After years of physical and emotional pain, he started a new journey in his life by becoming one of the nation's most outspoken supporters of additional resources for victims of violence in urban communities and has been a leader in building coalitions across racial lines to address criminal justice reform and violence prevention.
In 2015, Aswad graduated from the University of Connecticut School of Social Work with a Master’s Degree in Social Work and later made Connecticut history by becoming the first student ever to win the NASW-CT Chapter Social Worker of the Year award while still being enrolled in school.
Aswad’s story has been featured in the New York Times, Time Magazine, The Hill, New Yorker Magazine, NBC LX, MSNBC, NBCLX, Huffington Post, Washington Post, Chicago Tribune, The Trace, Detroit Free Press, The Guardian, NPR, VICE, The Marshall Project, Hartford Courant, and dozens of other media outlets.

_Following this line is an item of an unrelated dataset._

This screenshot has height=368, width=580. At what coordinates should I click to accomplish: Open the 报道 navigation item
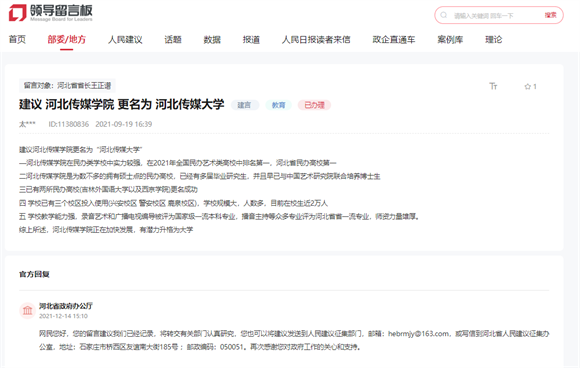[x=251, y=39]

He is currently the Managing Director at Crime Survivors for Safety and Justice, a flagship project of the Alliance for Safety and Justice. He helps expand a national network of crime survivors to include those most commonly affected by violence, including young men of color, and help elevate those voices in local, state, and federal policymaking debates.
Aswad is the Co-Founder of King & Queen Publishing, creator of the Black Men That Write Podcast and author of The Stars Represent You and Me. Aswad received an MSW, with a Community Organizing concentration from the University of Connecticut and a B.A. from Elms.